» Goal of the exercise
Please print the entries below exactly, from the line with "The width and height of the screenshot is (1384, 639)." through the line with "Task: Click the first", including both of those lines and leaving out all others.

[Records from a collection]
_ _ _
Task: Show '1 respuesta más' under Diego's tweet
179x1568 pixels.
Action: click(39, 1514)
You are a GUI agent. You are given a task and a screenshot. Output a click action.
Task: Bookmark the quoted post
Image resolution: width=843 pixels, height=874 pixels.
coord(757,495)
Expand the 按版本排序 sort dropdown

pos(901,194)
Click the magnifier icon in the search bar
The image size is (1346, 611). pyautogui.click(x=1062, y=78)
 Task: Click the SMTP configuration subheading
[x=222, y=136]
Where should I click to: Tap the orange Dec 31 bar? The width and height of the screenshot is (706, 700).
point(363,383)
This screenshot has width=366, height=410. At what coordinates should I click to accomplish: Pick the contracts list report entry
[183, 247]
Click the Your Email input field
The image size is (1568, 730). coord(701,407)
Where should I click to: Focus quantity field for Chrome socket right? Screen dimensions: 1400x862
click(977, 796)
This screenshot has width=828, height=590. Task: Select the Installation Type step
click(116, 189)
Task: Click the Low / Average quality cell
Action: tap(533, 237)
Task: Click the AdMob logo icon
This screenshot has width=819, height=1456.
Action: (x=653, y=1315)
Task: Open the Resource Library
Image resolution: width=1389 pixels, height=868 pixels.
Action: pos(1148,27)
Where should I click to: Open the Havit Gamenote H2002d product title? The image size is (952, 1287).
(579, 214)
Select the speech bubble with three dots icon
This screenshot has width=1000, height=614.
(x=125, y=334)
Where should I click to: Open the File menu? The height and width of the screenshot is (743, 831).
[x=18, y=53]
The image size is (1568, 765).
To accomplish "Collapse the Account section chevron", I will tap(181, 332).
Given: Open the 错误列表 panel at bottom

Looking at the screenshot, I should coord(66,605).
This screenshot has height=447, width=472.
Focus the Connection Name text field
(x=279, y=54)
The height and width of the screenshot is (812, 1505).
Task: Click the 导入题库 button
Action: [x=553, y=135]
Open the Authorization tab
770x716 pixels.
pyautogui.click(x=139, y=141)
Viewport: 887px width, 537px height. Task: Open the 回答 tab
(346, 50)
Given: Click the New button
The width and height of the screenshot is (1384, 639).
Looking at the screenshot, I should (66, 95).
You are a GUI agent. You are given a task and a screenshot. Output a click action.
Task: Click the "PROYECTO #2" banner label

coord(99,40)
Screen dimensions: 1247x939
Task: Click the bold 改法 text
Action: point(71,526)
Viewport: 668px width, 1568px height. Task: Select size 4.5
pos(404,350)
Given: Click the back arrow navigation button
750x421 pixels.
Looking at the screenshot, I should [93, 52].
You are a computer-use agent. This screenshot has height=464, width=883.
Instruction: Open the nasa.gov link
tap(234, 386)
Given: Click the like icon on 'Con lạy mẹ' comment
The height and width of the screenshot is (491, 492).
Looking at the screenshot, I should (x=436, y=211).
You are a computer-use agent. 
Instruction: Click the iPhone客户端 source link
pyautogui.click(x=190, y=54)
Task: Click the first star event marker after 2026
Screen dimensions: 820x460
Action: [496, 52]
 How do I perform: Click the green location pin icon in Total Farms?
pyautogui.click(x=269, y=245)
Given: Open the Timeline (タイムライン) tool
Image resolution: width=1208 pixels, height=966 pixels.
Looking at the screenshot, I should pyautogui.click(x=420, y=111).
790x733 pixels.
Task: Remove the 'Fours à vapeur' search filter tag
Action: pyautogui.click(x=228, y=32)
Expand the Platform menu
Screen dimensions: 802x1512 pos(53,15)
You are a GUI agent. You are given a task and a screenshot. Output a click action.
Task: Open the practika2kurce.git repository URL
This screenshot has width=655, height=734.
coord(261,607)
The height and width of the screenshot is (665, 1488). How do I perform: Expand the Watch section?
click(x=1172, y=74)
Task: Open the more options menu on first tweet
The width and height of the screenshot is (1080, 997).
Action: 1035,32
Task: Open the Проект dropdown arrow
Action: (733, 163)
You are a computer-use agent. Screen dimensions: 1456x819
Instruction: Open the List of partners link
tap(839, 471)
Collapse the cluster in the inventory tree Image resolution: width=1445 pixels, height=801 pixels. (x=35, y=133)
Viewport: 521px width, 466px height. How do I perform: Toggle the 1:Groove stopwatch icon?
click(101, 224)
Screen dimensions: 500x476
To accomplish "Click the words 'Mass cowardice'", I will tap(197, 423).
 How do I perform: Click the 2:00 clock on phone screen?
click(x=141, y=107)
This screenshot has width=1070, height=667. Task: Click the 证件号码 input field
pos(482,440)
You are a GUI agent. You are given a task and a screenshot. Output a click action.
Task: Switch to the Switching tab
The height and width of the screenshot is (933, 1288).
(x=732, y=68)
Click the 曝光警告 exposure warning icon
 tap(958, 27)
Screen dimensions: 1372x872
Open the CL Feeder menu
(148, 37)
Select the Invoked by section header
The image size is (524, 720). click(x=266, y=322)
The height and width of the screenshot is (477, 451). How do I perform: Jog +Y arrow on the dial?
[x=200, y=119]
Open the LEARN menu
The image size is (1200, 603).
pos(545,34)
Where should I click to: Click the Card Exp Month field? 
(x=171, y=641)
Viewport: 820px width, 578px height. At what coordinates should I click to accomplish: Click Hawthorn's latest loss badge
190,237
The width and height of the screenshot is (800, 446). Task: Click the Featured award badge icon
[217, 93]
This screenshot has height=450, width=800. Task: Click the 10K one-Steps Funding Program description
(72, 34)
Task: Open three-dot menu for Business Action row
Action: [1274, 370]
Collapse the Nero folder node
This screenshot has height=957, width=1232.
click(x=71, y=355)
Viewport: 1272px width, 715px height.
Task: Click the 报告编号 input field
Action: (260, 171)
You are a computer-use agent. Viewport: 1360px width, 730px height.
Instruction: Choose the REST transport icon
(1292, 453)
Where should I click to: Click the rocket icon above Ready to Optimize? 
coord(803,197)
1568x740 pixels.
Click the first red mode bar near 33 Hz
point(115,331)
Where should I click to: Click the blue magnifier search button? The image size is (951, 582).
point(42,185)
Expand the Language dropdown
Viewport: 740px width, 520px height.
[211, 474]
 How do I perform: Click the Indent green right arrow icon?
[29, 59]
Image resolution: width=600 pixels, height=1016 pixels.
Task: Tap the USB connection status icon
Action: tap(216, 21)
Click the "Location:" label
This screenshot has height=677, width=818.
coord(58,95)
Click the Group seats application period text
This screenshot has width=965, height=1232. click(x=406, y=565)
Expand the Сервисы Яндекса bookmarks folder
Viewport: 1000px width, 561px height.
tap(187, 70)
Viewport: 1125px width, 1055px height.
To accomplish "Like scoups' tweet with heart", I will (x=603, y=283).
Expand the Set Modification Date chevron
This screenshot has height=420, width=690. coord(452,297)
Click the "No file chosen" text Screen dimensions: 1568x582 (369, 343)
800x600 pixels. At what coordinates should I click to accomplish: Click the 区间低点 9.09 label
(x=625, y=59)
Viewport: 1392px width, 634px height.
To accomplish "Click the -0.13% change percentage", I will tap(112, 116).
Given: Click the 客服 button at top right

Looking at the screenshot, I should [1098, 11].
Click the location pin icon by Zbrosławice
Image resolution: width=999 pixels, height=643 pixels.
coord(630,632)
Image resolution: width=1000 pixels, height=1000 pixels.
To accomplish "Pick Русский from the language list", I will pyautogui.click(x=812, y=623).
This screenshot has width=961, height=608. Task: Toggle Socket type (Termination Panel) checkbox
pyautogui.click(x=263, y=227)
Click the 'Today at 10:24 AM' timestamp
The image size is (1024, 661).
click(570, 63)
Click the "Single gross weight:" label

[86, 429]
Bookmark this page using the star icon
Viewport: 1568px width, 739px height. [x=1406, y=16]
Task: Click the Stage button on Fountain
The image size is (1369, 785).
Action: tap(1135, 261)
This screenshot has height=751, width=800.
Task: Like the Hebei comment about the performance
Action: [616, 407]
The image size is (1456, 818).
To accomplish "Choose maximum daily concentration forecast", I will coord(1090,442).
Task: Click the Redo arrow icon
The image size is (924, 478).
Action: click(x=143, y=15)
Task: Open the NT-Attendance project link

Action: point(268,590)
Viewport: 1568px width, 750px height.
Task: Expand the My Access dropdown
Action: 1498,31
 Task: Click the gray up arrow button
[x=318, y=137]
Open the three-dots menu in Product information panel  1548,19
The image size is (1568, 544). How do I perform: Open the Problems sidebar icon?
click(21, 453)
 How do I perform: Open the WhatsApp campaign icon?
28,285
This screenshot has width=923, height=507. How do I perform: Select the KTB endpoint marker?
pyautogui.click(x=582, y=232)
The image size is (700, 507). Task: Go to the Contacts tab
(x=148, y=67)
_ _ _
» Answer section
The width and height of the screenshot is (1384, 639).
Looking at the screenshot, I should (66, 95).
You are a GUI agent. You are given a task and a screenshot. Output a click action.
Task: Click the "PROYECTO #2" banner label

coord(99,40)
Screen dimensions: 1247x939
Task: Click the bold 改法 text
Action: point(71,526)
Viewport: 668px width, 1568px height. Task: Select size 4.5
pos(404,350)
Given: Click the back arrow navigation button
750x421 pixels.
Looking at the screenshot, I should [93, 52].
You are a computer-use agent. This screenshot has height=464, width=883.
Instruction: Open the nasa.gov link
tap(234, 386)
Given: Click the like icon on 'Con lạy mẹ' comment
The height and width of the screenshot is (491, 492).
Looking at the screenshot, I should (x=436, y=211).
You are a computer-use agent. 
Instruction: Click the iPhone客户端 source link
pyautogui.click(x=190, y=54)
Task: Click the first star event marker after 2026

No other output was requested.